How would I rate the overall experience? First and foremost it is my opinion that the astronomical education I received was at least as good as what I would have gotten at many reputable universities and even better than some. I have heard of astronomy degrees awarded where students were taught “cookie cutter” science. That term refers to a situation where only specific methods for solving certain types of problems are taught whilst requiring none of the actual original thinking or creativity necessary for advanced scientific research. My experience was by no means one of those situations. The total tuition cost for my Master of Astronomy came to about $18,000 U.S., but I think I got my money’s worth.

I am currently pursuing my PhD doing cutting edge research into the physics of compact H II regions. Maybe I’ll continue my math and science tutoring while I do so, but I now also have the credentials for teaching an astronomy course at a local college or to write an occasional science article for a popular magazine. After I finish my PhD, I plan on doing professional level astrophysical research and/or teach university level astronomy/physics. Regardless, I hope to excite the general public with a sense of wonder about science and inspire to action those seasoned astronomy enthusiasts who may have the inclination to take their interest to another level.

UPDATE: Because of financial difficulties I am currently experiencing, I withdrew from the PhD program.  I regret this necessity because I was getting good evaluation reports from my adviser.   I wish to thank renowned astrophysicist Miroslav Filipovic for being my adviser during my PhD studies and truly appreciate his efforts on my behalf.

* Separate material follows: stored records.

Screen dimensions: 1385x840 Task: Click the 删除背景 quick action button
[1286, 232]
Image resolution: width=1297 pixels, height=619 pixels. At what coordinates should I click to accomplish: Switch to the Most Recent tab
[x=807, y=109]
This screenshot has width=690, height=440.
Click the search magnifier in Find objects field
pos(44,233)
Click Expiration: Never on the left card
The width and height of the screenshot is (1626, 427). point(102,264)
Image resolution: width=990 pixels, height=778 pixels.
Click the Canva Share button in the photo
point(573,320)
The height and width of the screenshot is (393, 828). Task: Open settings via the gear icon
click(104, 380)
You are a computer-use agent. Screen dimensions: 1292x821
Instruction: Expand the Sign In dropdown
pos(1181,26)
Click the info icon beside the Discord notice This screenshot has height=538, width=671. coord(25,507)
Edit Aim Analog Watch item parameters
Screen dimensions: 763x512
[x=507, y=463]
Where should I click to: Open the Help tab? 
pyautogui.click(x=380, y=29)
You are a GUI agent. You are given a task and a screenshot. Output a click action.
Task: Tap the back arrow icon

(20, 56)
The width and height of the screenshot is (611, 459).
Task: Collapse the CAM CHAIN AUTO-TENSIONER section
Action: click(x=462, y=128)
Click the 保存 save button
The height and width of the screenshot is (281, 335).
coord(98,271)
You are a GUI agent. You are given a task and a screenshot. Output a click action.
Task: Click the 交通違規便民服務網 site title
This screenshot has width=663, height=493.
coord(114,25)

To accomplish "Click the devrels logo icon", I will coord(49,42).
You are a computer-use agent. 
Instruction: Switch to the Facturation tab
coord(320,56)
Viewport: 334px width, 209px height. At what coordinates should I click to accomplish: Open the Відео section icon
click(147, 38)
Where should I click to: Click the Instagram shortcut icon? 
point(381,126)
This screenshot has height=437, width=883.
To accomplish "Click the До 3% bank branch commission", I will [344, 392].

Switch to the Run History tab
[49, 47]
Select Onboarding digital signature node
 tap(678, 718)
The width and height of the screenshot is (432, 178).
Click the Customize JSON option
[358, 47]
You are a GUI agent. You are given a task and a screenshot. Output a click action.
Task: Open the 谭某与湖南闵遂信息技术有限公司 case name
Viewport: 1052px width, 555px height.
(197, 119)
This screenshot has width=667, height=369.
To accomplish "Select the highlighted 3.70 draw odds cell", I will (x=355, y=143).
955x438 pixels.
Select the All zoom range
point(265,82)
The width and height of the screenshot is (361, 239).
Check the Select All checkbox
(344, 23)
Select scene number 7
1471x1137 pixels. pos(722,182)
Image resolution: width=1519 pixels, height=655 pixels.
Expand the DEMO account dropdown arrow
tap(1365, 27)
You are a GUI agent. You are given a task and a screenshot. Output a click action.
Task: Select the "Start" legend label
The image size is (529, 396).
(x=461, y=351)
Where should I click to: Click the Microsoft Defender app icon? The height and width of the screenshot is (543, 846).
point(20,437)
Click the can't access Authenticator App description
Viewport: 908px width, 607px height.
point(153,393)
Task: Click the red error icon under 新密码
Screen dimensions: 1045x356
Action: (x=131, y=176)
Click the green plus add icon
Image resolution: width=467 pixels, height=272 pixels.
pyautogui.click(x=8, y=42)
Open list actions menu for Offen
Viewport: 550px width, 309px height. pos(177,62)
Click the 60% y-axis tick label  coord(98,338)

Also, attaining my Master's degree with High Distinction was a lifelong dream and a proud accomplishment made even sweeter with the award of the University Medal.  That is enough for me at my age.  But my wife has sacrificed too much and there are too many other things we want to do for me to continue the tuition drain on our finances.  Most of all, it's time she got to make some of her dreams come true without my pursuits financially standing in the way.

I am continuing doing astrophysics research on my own.   For instance, there are a number of images that I shot years ago that I plan to use for photometric research into variable stars and/or possible exoplanets.